Quick answer: Call particles.Stop(true, ParticleSystemStopBehavior.StopEmittingAndClear) for instant clear including sub-emitters. Default Stop only stops new emissions.

A fire effect’s emitter is stopped when the fire goes out. The visible flames persist for 2 seconds after stop. You wanted instant clear. The default Stop behavior keeps existing particles alive until their lifetimes expire.

Stop Behaviors

ParticleSystem.Stop has two parameters and two enum values:

For Instant Disappearance

fireParticles.Stop(true, ParticleSystemStopBehavior.StopEmittingAndClear);

Stops emitting, clears all existing particles, and applies recursively to sub-emitters.

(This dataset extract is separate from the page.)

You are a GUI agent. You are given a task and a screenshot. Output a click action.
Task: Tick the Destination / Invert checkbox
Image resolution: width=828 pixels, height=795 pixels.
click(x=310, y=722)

The effect vanishes immediately.

For Natural Fadeout

fireParticles.Stop(true, ParticleSystemStopBehavior.StopEmitting);

Stops spawning new particles; existing particles complete their lifetimes. Used when you want the effect to fade naturally over its tail length.

Separate Clear

fireParticles.Clear(true);   // withChildren
fireParticles.Stop();

Manually clearing then stopping is equivalent to Stop with StopEmittingAndClear. Use when you need different conditions for each step.

Restart Pattern

For pooling: completely reset an emitter before re-use:

particles.Stop(true, ParticleSystemStopBehavior.StopEmittingAndClear);
particles.Play(true);   // withChildren

Cleans the system, starts fresh. Reliable across reuse cycles.

Verifying

Trigger Stop. With StopEmittingAndClear, the effect disappears within 1 frame. Without, existing particles continue until their lifetime expires. Capture both for comparison; pick the right behavior for your use case.

“Stop has two arguments. The second one matters: StopEmittingAndClear instead of the default StopEmitting.”

For pooled effects, always Stop(true, StopEmittingAndClear) on return-to-pool — eliminates leftover particle artifacts on next play.